═══ Exercise data ═══

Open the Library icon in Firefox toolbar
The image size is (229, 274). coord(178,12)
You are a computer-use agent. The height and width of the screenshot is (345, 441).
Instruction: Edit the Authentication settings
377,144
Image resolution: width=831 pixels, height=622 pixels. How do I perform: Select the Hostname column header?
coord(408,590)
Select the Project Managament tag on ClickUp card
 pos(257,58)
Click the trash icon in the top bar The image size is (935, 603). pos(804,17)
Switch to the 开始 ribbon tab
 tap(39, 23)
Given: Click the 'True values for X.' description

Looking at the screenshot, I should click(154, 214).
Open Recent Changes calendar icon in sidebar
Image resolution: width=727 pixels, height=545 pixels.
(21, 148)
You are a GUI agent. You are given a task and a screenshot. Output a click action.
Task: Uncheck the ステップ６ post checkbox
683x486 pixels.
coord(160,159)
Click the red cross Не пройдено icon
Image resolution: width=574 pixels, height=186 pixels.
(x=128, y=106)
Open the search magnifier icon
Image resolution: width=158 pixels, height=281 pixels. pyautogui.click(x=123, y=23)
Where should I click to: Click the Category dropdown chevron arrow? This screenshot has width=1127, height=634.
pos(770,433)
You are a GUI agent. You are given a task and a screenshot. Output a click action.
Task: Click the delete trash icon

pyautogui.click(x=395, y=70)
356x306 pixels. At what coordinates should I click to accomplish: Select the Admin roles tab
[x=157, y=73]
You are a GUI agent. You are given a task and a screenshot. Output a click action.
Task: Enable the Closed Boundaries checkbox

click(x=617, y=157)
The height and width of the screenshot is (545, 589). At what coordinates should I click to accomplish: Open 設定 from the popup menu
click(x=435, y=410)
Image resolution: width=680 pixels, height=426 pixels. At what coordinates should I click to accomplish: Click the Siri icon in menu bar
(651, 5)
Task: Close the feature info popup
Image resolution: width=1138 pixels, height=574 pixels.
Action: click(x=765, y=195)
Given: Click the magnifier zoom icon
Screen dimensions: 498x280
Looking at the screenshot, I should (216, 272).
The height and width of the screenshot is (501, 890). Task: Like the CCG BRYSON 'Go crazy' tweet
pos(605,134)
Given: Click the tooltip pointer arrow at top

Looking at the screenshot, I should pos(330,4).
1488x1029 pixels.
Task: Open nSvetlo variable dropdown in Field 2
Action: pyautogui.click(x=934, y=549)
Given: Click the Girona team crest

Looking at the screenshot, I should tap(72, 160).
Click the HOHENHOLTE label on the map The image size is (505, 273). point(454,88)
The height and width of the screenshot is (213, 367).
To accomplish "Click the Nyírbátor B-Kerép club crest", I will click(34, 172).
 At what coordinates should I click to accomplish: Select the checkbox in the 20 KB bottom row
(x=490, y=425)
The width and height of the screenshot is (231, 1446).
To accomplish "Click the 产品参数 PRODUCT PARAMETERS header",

═══

Write down all the entries again without a single difference.

Open the Library icon in Firefox toolbar
The image size is (229, 274). coord(178,12)
You are a computer-use agent. The height and width of the screenshot is (345, 441).
Instruction: Edit the Authentication settings
377,144
Image resolution: width=831 pixels, height=622 pixels. How do I perform: Select the Hostname column header?
coord(408,590)
Select the Project Managament tag on ClickUp card
 pos(257,58)
Click the trash icon in the top bar The image size is (935, 603). pos(804,17)
Switch to the 开始 ribbon tab
 tap(39, 23)
Given: Click the 'True values for X.' description

Looking at the screenshot, I should click(154, 214).
Open Recent Changes calendar icon in sidebar
Image resolution: width=727 pixels, height=545 pixels.
(21, 148)
You are a GUI agent. You are given a task and a screenshot. Output a click action.
Task: Uncheck the ステップ６ post checkbox
683x486 pixels.
coord(160,159)
Click the red cross Не пройдено icon
Image resolution: width=574 pixels, height=186 pixels.
(x=128, y=106)
Open the search magnifier icon
Image resolution: width=158 pixels, height=281 pixels. pyautogui.click(x=123, y=23)
Where should I click to: Click the Category dropdown chevron arrow? This screenshot has width=1127, height=634.
pos(770,433)
You are a GUI agent. You are given a task and a screenshot. Output a click action.
Task: Click the delete trash icon

pyautogui.click(x=395, y=70)
356x306 pixels. At what coordinates should I click to accomplish: Select the Admin roles tab
[x=157, y=73]
You are a GUI agent. You are given a task and a screenshot. Output a click action.
Task: Enable the Closed Boundaries checkbox

click(x=617, y=157)
The height and width of the screenshot is (545, 589). At what coordinates should I click to accomplish: Open 設定 from the popup menu
click(x=435, y=410)
Image resolution: width=680 pixels, height=426 pixels. At what coordinates should I click to accomplish: Click the Siri icon in menu bar
(651, 5)
Task: Close the feature info popup
Image resolution: width=1138 pixels, height=574 pixels.
Action: click(x=765, y=195)
Given: Click the magnifier zoom icon
Screen dimensions: 498x280
Looking at the screenshot, I should (216, 272).
The height and width of the screenshot is (501, 890). Task: Like the CCG BRYSON 'Go crazy' tweet
pos(605,134)
Given: Click the tooltip pointer arrow at top

Looking at the screenshot, I should pos(330,4).
1488x1029 pixels.
Task: Open nSvetlo variable dropdown in Field 2
Action: pyautogui.click(x=934, y=549)
Given: Click the Girona team crest

Looking at the screenshot, I should tap(72, 160).
Click the HOHENHOLTE label on the map The image size is (505, 273). point(454,88)
The height and width of the screenshot is (213, 367).
To accomplish "Click the Nyírbátor B-Kerép club crest", I will click(34, 172).
 At what coordinates should I click to accomplish: Select the checkbox in the 20 KB bottom row
(x=490, y=425)
The width and height of the screenshot is (231, 1446).
To accomplish "Click the 产品参数 PRODUCT PARAMETERS header",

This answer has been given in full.